Collaboration with our members is one way in which the College has strengthened its stakeholder engagement. For example, with members’ help, we began to develop standards-based teacher education resources on everything from environmental stewardship and ecological literacy to fostering cultures of well-being within professional practice. In partnership with the Canadian National Institute for the Blind, the College reproduced the Ethical Standards for the Teaching Profession and the Standards of Practice for the Teaching Profession in Braille in both English and French. Among our efforts to support Indigenous education, the College developed representations of the ethical standards with a Mohawk artist and linguist from Six Nations of the Grand River, and co-presented at the Canadian Network of Agencies for Regulation’s 2019 conference on Collaboration that Honours Truth and Reconciliation within a Regulatory Context.

Engagement goes beyond in-person engagement to include interactions in the digital realm. In October, we conducted a week-long social media campaign around World Teachers’ Day to leverage the deep, personal associations many people feel towards their most influential teachers. One and a half million people saw the digital ads. In the process, we received more than 37,000 clicks, likes, shares and comments, and increased our engagement by 183 per cent over the 2018 campaign. Social media platforms such as Facebook helped us to answer general inquiries and strengthened our efforts to educate and inform members and the public about our work. Our Client Services staff, meanwhile, fielded 40 or more inquiries every day.

▸ DIRECTIVE 1
In the passage on the College's stakeholder engagement, how many people saw the digital ads from the World Teachers' Day campaign?
▸ DIRECTIVE 2
Carry on the passage about the College's stakeholder engagement from its final sentence.
The records that come next have no connection to the College engagement passage.

▸ LISTED ENTRIES

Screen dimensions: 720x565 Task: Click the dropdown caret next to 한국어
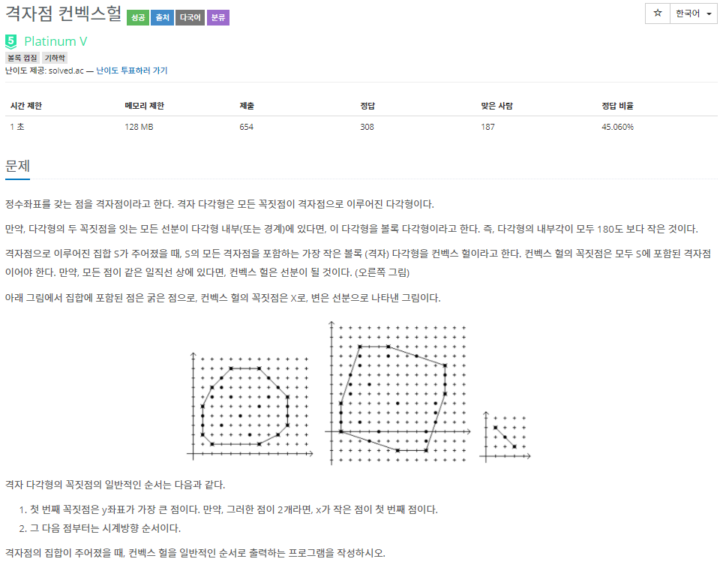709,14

---

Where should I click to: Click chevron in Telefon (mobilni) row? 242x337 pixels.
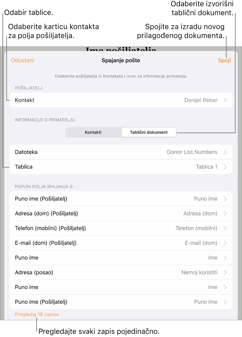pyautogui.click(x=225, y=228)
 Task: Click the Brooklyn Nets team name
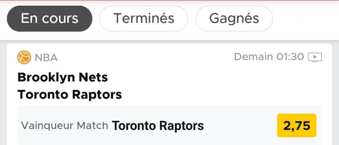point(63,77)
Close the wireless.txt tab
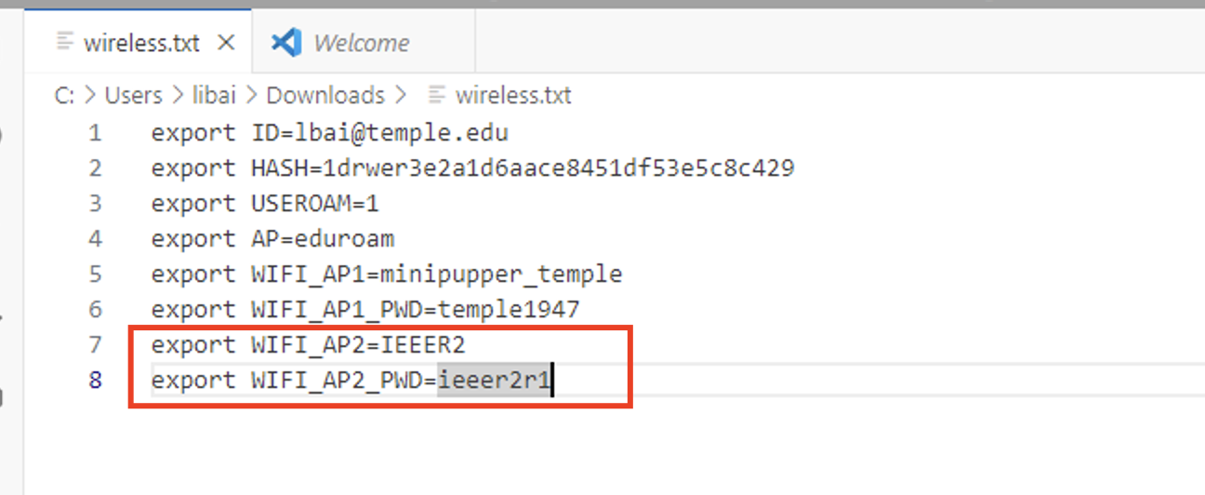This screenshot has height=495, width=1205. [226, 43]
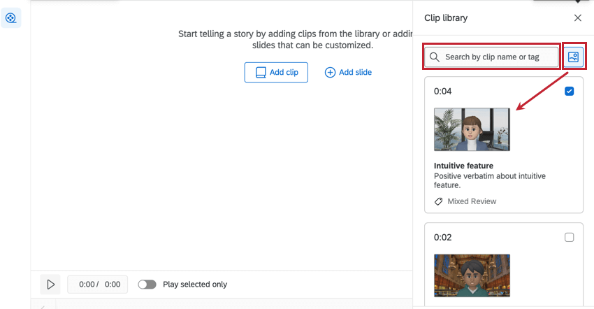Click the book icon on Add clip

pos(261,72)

---

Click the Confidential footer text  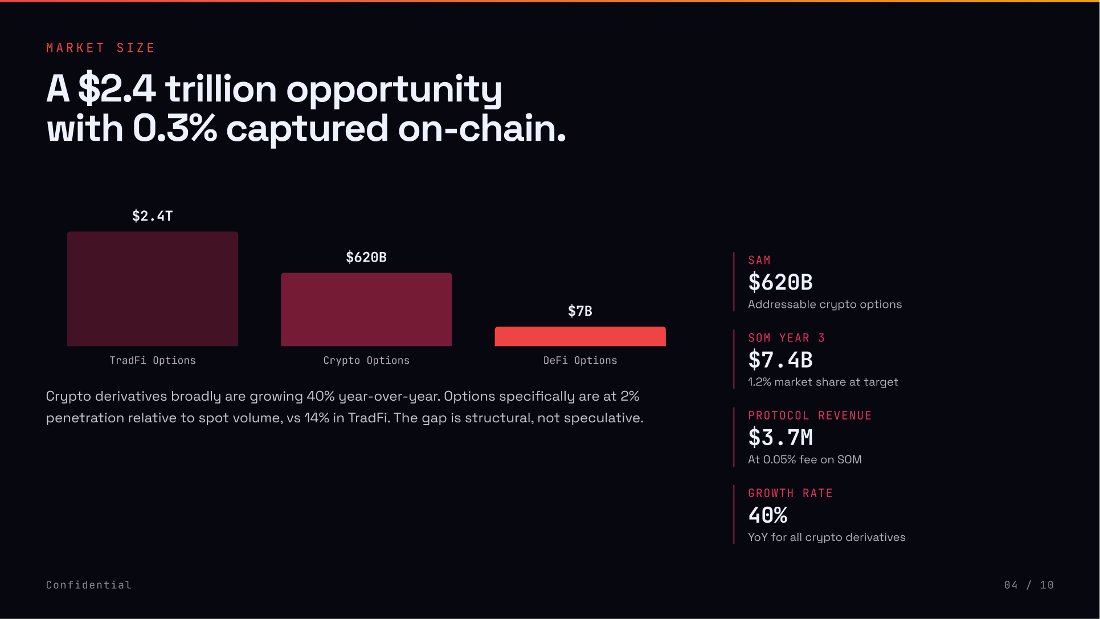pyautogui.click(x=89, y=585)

▸ TASK RESULT 1
One and a half million people saw them.

▸ TASK RESULT 2
Throughout the year, we met with staff from principal and teacher federations, hosted delegations from counties such as Australia, the Republic of Korea, the People’s Republic of China and the Netherlands and pre-service teacher education institutions from England, Scotland, Wales and the United States. We also spoke with dignitaries such as Quebec’s Minister of Education.

Transparency, risk mitigation, accountability and collegiality will continue to shape our work to keep Ontario students safe.

On behalf of our Council, our senior leadership team and staff, as well as our partners in education and self-regulation, I humbly submit evidence of this year’s achievements in the service of the public interest.